Amid the strong global demand for LNG, Qatar is well-positioned to benefit from higher export volumes, reinforcing the nation's economic momentum and external balances

Qatar will likely be one of the fastest-growing economies in the Gulf region in 2026, with real GDP growth forecast to reach 5.2%, driven by rising liquefied natural gas (LNG) capacity, stronger export performance, and sustained diversification-related investment, said Fitch Solutions’ latest “MENA Macro Report.”

Fitch Solutions projects overall economic growth across the GCC to accelerate from 4.2% in 2025 to 4.8% in 2026, supported by higher hydrocarbon output and resilient non-oil activity. Within the bloc, Qatar, the UAE, and Saudi Arabia are expected to post the strongest growth rates, reflecting their scale, fiscal capacity, and ongoing structural reforms, especially on the diversification front.
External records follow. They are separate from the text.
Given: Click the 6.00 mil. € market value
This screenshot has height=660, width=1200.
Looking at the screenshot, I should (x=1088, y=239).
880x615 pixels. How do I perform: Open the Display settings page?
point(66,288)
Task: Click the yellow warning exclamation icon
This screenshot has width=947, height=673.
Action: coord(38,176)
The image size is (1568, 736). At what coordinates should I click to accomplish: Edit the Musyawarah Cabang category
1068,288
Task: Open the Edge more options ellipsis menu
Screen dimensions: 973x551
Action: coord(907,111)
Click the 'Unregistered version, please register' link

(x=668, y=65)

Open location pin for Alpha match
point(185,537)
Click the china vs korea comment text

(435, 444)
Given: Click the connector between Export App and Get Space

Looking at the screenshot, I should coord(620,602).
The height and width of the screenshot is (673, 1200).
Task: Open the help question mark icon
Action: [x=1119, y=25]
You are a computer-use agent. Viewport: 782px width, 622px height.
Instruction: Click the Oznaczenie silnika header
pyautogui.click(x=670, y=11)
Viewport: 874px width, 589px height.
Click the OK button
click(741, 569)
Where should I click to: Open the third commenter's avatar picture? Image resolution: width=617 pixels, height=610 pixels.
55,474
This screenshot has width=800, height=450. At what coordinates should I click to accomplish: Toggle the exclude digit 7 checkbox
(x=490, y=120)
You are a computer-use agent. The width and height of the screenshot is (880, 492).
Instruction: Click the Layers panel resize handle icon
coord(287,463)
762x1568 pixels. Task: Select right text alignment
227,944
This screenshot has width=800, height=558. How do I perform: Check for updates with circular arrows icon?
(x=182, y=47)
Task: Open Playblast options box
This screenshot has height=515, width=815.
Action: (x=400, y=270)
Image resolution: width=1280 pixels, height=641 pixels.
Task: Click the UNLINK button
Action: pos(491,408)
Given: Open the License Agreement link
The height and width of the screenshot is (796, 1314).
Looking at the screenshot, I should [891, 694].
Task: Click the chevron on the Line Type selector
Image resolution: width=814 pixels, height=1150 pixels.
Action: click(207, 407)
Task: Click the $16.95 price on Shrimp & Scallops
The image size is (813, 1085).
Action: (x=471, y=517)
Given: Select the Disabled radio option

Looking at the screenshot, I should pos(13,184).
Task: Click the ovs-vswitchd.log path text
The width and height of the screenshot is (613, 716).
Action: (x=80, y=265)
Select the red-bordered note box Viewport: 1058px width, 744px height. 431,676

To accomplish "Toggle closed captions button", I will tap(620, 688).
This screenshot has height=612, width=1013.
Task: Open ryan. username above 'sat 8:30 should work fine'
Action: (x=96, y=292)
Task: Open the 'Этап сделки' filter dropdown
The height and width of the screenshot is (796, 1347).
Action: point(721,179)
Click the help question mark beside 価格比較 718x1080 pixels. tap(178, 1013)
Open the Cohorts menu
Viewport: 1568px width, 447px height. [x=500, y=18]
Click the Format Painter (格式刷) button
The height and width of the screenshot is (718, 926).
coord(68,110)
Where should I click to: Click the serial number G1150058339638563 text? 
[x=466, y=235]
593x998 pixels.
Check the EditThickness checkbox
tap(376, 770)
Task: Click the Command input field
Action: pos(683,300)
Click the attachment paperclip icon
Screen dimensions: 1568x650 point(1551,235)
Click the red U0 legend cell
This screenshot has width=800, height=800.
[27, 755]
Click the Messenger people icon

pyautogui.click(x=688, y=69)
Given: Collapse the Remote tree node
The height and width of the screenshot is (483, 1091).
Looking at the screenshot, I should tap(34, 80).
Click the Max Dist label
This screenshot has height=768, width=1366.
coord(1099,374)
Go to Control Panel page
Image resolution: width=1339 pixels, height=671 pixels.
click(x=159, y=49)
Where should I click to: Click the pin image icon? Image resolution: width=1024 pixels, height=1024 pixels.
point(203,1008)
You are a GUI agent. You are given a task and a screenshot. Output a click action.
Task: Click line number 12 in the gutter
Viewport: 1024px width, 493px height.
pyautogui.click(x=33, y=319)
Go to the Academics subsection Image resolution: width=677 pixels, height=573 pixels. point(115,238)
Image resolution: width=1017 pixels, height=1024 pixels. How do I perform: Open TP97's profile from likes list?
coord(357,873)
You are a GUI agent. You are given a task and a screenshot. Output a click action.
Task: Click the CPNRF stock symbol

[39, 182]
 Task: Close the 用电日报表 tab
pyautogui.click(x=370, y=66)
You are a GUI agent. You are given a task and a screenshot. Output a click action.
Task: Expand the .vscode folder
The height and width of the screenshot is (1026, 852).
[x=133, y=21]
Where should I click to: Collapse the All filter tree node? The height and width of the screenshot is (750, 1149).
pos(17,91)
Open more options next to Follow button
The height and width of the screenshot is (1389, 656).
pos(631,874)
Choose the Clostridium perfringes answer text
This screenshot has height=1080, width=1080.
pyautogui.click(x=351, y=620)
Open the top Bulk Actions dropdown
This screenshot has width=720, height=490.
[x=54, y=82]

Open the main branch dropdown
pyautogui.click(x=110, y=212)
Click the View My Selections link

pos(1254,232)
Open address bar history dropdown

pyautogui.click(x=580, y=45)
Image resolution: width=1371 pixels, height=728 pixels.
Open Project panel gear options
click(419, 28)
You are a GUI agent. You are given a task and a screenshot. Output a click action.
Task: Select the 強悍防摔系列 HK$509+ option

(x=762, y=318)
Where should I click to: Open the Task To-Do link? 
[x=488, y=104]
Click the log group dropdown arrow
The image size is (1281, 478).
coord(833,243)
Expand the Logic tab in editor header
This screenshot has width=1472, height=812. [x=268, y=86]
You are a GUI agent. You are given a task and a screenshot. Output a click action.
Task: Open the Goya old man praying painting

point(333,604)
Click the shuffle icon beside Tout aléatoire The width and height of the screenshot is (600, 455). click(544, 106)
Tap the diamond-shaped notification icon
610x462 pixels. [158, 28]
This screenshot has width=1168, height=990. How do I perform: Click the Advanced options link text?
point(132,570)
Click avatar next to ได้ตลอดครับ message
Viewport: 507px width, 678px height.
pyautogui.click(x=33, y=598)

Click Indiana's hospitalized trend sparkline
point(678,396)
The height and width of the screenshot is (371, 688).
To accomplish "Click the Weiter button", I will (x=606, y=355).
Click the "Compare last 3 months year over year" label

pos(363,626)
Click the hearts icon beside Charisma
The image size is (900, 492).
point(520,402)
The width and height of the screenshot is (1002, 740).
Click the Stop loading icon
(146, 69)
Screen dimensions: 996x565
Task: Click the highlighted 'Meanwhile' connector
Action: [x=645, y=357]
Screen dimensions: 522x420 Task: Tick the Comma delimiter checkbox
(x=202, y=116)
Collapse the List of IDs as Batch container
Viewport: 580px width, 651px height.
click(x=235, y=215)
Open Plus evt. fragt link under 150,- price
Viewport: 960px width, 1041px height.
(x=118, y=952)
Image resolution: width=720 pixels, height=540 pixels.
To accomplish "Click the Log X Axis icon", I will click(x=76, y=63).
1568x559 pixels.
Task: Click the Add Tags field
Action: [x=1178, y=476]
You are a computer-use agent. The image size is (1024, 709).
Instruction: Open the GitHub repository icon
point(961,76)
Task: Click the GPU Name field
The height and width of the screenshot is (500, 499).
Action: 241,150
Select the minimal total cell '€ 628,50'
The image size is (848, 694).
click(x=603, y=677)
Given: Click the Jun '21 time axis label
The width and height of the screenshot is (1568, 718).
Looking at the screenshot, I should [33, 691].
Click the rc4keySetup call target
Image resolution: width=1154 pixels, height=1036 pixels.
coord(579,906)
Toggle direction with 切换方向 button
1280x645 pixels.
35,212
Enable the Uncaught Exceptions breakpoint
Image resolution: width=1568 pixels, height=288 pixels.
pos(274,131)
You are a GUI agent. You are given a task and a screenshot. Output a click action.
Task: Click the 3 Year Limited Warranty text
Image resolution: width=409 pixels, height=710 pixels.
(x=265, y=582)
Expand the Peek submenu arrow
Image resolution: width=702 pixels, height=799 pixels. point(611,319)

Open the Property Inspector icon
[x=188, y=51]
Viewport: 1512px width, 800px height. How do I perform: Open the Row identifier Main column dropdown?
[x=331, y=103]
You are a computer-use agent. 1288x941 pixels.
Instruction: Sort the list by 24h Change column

According to the “MENA Macro Report,” Qatar’s growth outlook has been underpinned by the phasing out of OPEC+ production curbs and the continued expansion of its LNG production capacity, which will further lift hydrocarbon output and exports. Amid the strong global demand for LNG, Qatar is well-positioned to benefit from higher export volumes, reinforcing the nation’s economic momentum and external balances.

“Alongside hydrocarbons, non-oil growth is expected to remain robust. Analysts at the research entity highlighted that trade agreements, strong re-export activity, expanding manufacturing capacity, and solid tourism performance will continue to support non-oil exports across the GCC, with Qatar benefiting from these regional tailwinds. Despite a softer oil price environment, diversification momentum in Qatar and the wider Gulf is expected to persist,” reported The Peninsula.

According to Fitch Solutions, due to the significant share of diversification-related projects implemented by Qatar government-related entities and investment funds, independent financing can be accessed without placing additional strain on the Gulf nation’s public finances. Lower borrowing costs across the Middle East are also expected to support investment activity, encouraging capital spending and private-sector participation in key growth-oriented sectors.

Continuing further, Fitch Solutions forecasts the weighted average MENA (Middle East and North Africa) current account surplus to ease slightly from 1.8% of GDP in 2025 to 1.6% in 2026, reflecting lower oil prices and strong import growth. Among hydrocarbon exporters, the surplus is expected to narrow from 2.9% to 2.7% of GDP.

However, the country’s external position is expected to remain broadly stable in 2026. Researchers stressed that surpluses in Qatar, the UAE, and Bahrain, as well as deficits in Saudi Arabia, Oman, and Iraq, are projected to widen or narrow by less than 0.5 percentage points next year, underscoring the country’s continued external resilience.